We started with a disclaimer where we explained our interest: our company has over 10 years of experience on the radio frequency space, a lot of projects out there, most of them exposed on open loop, so we have to assess the security of these projects.
Then we listed a series of RFID scenarios we use daily and corresponding threats, identified as advantages the remote identification and process automation, and concluded that these are also the same disadvantages.
We presented the threats on the personal and system level, putting them into perspective compared to low tech security, like the one used on classic door keys and document since man can write. We concluded that RFID is different because:
- reading / writing doesn’t need physical access to the resource – on a classic door key we have to access it in order to clone it; this broadens the exposed security surface
- collection and consolidation automation capability
Then we listed some typical class of attacks:
- Skimming
- Eavesdropping
- Tampering
- Man in the Middle
- DoS
Basically nothing new here, just a sub-set of the standard security attacks.
We finally entered the “touchy” zone, describing some tooling and hacking case-studies.
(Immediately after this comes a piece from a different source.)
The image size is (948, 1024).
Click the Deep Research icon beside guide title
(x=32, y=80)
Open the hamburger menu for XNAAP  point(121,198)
Not too deep, I’m afraid…
On to the approaches: from paranoiac to relaxed, we ended up concluding that we have to quantify the security risk, the business value and the impact upon security breach, and architect security accordingly, always keeping in mind how often we have to choose from commodity or security.
Then we set for more social waters, stating that:
lower security => lower privacy => lower liberty
On to how to secure, where we’ve covered:
- architecting security
- standard cryto
- key management, chip distribution
- keys and algorithms
- security live spawn
- hardware limitations
- processing limitations
- most tags can’t carry a clock, and little context
- secure tag are costly
- on passive RFID, higher processing => lower range
- blocking tags & DoS
From the user view, we’ve defended:
- users should prefer secure items & services
- if possible, users should kill the tags
- if not, users should be able to enable / disable tag reading / writing
And we ended up concluding that RFID technology is not always mature enough to assure the best security standards, and that is an issue we have to address. If not for other reasons, because the perception of insecure RFID poses a serious risk to the adoption of this technology.